Ein Tiefpunkt des Publikumsinteresses ist nicht nur das triste Fernsehprogramm in den ORF-Kanälen. Der amtierende Bundespräsident Heinz Fischer schafft ein Husarenstück und bringt noch mehr Langeweile ins Fernsehen. Kaum jemand beteiligt sich nämlich an den ohnehin wenigen medialen Auftritten Fischers.

Bei der Pressestunde, dem bislang einzigen Fernsehauftritt im öffentlich-rechtlichen Fernsehen, schauten peinlich wenige 169.000 Menschen zu. Für Barbara Rosenkranz interessierten sich eine Woche zuvor mehr als 250.000 Seher – der höchste Wert seit der Pressestunde Jörg Haiders.

Ungewöhnlich ist auch, dass Heinz Fischers Pressestunde schon am Samstag aufgezeichnet wurde, obwohl er genau wusste, dass er nicht am Staatsbegräbnis des polnischen Präsidenten Lech Kaczynski und seiner Frau Maria am Sonntag in Krakau teilnehmen wird.
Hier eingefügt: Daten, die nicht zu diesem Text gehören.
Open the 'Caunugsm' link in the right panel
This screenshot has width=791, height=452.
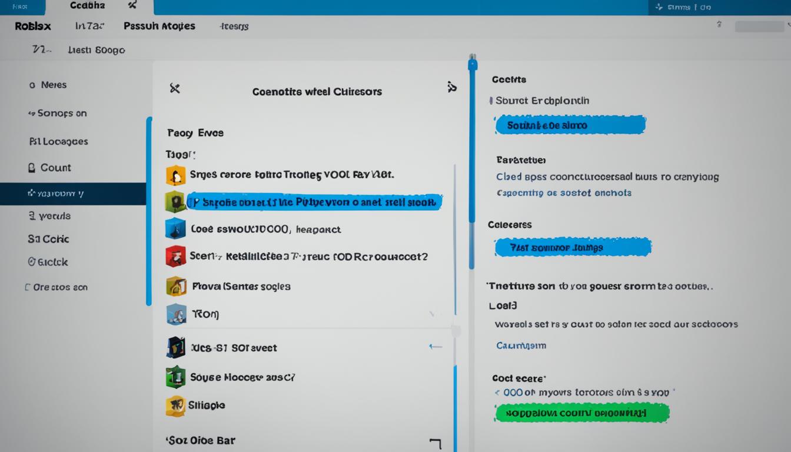[520, 345]
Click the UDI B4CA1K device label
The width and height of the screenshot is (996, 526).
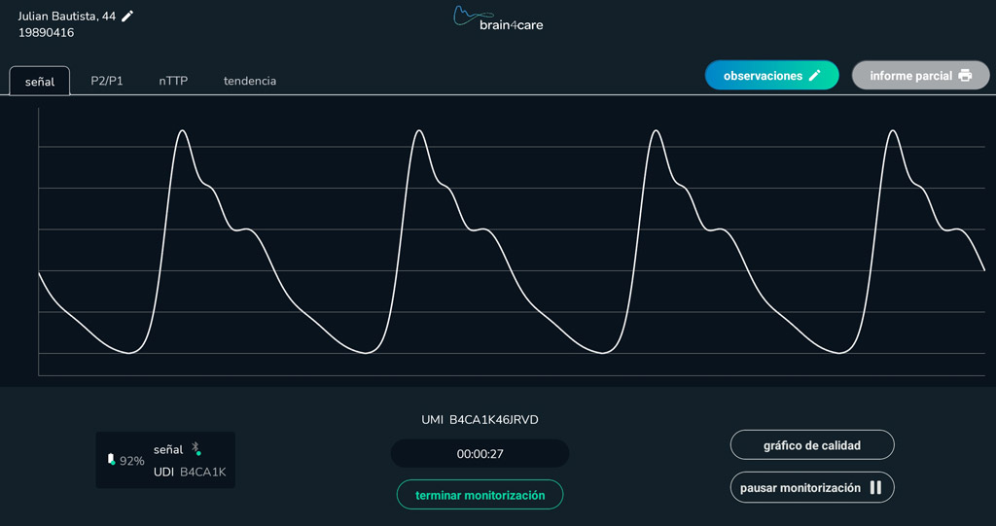pyautogui.click(x=190, y=473)
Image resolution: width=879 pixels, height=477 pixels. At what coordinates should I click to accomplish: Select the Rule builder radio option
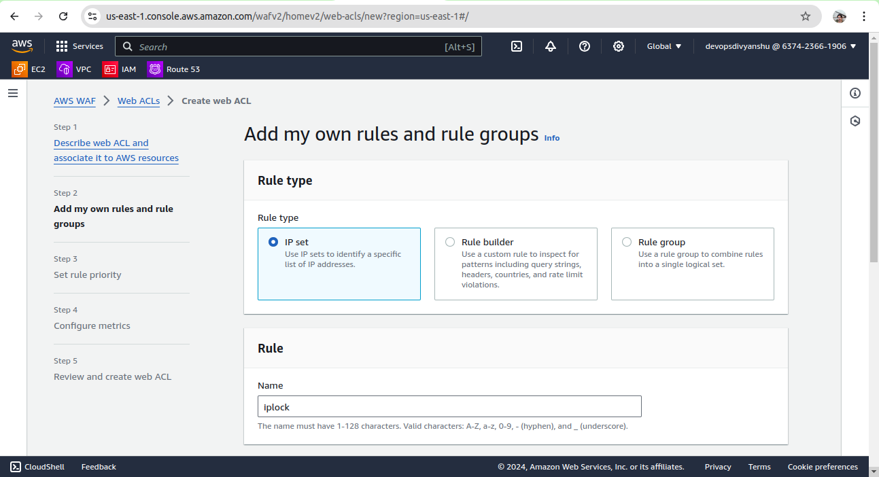450,242
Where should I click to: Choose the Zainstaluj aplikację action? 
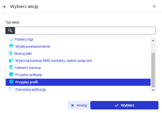click(x=78, y=89)
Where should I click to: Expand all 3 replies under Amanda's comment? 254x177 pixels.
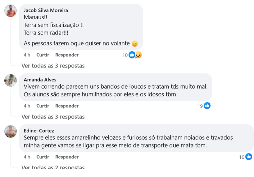pos(53,117)
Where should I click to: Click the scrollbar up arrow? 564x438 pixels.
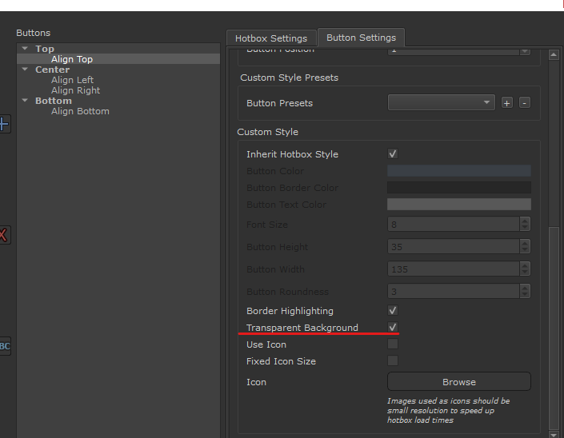click(x=553, y=54)
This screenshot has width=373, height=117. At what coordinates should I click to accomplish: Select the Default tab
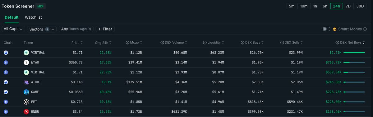(12, 17)
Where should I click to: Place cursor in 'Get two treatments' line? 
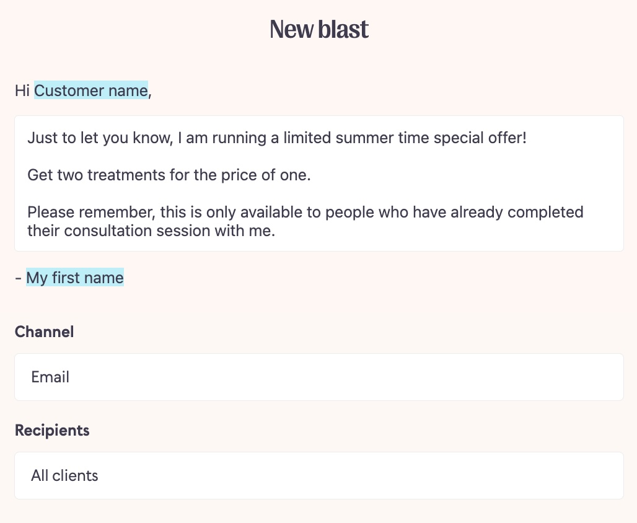169,175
Die Austro Control hat nämlich bis mindestens Montag um 2.00 Uhr den österreichischen Luftraum abgesperrt.

Beim gestrigen Fernseh-Duell zwischen Barbara Rosenkranz und Rudolf Gehring nahmen 548.000 Zuseher Anteil. Weitere Vergleichswerte werden wegen der TV-Konfrontationsverweigerung Fischers nicht möglich sein.